Gaseous oxygenated organic molecules (OOMs) are crucial precursors of atmospheric organic aerosols. OOMs in urban atmospheres have complex compositions, posing challenges to understanding their formation, evolution, and influences. In this study, we identify 2403 atmospheric gaseous OOMs in urban Beijing using online nitrate-based chemical ionization Orbitrap mass spectrometry based on one-year atmospheric measurements. We find that OOMs in urban atmospheres can be identified with higher accuracy and wider coverage, compared to previously used online mass spectrometry. With optimized OOM resolving capabilities, previous knowledge of OOMs in urban atmospheres can be expanded. First, clear homologous and oxygen-addition characteristics of the OOMs are revealed.
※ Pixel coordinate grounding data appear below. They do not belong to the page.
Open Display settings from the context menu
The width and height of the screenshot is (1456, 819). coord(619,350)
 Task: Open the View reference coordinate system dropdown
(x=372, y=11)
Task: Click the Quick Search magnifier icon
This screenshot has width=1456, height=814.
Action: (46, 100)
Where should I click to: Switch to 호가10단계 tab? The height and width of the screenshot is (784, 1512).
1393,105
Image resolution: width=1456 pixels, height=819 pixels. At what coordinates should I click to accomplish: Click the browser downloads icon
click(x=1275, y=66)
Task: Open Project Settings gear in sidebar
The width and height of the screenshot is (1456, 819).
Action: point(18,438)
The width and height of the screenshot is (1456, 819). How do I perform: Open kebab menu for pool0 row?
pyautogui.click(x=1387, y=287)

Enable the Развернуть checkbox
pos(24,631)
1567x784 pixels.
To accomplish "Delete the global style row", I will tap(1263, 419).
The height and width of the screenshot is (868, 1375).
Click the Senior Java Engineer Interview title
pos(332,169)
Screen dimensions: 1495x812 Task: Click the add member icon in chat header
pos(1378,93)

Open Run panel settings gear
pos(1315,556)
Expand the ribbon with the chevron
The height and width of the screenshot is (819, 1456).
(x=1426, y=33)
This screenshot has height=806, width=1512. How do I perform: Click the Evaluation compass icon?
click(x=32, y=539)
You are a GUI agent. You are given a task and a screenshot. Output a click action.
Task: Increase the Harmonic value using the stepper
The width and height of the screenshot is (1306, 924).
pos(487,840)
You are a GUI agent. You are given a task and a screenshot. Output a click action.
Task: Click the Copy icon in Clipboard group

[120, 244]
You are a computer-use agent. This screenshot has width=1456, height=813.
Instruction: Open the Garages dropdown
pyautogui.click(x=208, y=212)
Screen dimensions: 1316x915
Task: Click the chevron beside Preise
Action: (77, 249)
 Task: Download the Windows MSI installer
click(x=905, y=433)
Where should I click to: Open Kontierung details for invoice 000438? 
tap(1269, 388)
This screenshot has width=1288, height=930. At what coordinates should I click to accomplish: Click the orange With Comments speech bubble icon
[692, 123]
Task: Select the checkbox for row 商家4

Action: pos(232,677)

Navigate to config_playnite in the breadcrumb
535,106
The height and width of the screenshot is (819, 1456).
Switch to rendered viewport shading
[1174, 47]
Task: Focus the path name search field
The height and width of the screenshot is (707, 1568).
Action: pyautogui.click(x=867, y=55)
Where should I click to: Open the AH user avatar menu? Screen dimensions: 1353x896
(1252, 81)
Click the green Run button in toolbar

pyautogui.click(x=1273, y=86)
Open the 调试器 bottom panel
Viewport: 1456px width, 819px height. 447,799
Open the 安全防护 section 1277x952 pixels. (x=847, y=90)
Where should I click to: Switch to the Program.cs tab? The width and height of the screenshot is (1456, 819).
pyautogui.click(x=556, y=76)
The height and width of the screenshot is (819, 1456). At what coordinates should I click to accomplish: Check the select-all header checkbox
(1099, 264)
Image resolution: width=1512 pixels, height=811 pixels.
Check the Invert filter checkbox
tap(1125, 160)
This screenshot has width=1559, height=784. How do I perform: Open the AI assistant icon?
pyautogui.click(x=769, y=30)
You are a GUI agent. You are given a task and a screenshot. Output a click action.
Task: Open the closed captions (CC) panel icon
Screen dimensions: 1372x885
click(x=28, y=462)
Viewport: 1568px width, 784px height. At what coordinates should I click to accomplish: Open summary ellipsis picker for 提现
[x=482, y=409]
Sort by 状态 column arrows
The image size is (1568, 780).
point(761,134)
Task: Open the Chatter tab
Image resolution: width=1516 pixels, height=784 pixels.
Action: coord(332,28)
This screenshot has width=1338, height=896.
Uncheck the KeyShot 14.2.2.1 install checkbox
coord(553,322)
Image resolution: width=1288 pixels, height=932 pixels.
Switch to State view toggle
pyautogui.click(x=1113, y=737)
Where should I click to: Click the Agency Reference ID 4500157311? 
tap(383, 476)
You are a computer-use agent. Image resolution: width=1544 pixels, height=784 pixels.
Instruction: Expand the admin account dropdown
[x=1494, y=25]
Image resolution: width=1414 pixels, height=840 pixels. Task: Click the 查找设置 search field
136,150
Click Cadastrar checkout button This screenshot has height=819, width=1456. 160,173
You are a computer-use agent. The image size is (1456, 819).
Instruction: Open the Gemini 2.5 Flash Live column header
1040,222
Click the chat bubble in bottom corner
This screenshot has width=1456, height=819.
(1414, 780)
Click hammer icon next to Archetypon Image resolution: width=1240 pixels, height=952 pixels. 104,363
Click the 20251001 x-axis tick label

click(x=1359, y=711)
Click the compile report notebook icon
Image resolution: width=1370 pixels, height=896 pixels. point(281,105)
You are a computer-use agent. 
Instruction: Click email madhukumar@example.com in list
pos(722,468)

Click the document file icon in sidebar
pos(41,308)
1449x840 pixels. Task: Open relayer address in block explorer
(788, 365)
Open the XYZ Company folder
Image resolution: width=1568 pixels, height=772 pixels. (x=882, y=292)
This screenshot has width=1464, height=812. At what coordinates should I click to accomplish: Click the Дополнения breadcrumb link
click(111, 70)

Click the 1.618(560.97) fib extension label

Second, OOMs with lower concentrations or higher masses are identified and characterized with high confidence, e.g., OOMs with masses above 350 Da. In particular, dimers of OOMs (e.g., C₂₀H₃₂O_8–15N₂), crucial species for organic nucleation, are identified. During four seasons, nitrogen-containing OOMs dominate the total concentration of OOMs, and OOMs are mainly from aromatic and aliphatic oxidation. Additionally, radicals with similar composition as OOMs, intermediates for OOM formation, are identified with clear diurnal variation, e.g., C_nH_2n–5O₆ radicals (n = 8–10) and C_mH_2m–4NO₉ radicals (m = 9–10), peak during the daytime and nighttime, respectively, previously having scarce measurement evidence in urban atmospheres.